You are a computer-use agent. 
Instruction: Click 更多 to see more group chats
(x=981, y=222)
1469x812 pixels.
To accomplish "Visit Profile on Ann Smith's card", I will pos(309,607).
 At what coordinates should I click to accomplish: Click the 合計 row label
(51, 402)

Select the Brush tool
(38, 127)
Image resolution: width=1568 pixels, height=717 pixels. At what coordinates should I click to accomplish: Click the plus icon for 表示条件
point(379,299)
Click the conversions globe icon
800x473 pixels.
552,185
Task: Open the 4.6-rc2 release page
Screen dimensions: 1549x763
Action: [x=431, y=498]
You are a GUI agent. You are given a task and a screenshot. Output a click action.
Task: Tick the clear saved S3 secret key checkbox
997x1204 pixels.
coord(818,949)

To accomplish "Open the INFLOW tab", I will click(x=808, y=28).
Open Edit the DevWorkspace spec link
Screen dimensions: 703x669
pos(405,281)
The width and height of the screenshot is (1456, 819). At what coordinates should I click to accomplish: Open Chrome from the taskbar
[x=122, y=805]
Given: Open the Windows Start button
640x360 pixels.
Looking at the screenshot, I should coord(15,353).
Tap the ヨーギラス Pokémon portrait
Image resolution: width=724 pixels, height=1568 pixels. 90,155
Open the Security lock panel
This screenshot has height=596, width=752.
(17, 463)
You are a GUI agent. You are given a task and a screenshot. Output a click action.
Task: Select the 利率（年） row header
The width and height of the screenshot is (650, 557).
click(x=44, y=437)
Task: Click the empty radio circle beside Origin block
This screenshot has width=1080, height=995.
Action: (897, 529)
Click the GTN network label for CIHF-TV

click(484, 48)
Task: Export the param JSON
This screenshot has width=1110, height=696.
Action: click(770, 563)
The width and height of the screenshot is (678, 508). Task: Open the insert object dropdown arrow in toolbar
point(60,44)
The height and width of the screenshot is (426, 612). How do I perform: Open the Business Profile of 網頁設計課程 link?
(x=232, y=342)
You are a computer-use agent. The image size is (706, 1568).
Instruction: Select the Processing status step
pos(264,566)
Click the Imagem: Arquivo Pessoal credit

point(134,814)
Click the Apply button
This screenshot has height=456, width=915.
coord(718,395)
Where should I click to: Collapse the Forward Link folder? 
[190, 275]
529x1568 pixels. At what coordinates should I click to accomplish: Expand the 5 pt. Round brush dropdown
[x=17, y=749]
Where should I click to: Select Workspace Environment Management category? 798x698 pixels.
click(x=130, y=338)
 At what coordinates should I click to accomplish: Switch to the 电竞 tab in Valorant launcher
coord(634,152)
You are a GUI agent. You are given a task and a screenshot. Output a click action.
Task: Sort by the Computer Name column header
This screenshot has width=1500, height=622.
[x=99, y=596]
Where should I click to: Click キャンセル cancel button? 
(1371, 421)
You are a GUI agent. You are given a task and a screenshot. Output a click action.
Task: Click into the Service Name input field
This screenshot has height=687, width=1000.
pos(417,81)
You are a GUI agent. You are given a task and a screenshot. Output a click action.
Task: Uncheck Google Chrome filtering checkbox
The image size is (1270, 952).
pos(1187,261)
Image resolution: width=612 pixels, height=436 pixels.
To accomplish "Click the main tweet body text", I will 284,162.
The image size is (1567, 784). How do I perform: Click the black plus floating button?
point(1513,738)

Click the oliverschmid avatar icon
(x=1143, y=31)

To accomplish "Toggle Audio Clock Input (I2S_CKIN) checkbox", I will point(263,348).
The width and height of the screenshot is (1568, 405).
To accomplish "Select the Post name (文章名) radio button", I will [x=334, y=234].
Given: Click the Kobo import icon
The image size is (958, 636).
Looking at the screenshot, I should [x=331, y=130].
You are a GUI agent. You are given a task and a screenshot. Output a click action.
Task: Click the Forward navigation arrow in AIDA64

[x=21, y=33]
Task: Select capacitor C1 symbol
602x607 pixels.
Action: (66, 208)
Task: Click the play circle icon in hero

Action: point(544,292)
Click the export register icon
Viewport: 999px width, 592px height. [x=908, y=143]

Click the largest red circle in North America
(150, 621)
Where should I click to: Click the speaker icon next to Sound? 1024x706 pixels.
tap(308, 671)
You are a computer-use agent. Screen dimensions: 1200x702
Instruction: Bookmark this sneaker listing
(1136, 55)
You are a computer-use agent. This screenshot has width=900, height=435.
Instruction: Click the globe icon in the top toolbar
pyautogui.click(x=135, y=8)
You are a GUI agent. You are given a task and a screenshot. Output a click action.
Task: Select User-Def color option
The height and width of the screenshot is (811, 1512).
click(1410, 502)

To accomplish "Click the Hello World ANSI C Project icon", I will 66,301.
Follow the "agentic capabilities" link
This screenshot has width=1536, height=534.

☆ ☆ ☆ ☆

◆ Exercise details ◆
Can you gather every line of the data above that contains the word "what"? Copy each of those lines out in full.

◆ Completed exercise ◆
 At what coordinates should I click to accomplish: Click the 合計 row label
Image resolution: width=1568 pixels, height=717 pixels. At what coordinates should I click to accomplish: Click the plus icon for 表示条件
The width and height of the screenshot is (1456, 819). At what coordinates should I click to accomplish: Open Chrome from the taskbar
529x1568 pixels. At what coordinates should I click to accomplish: Expand the 5 pt. Round brush dropdown
 At what coordinates should I click to accomplish: Switch to the 电竞 tab in Valorant launcher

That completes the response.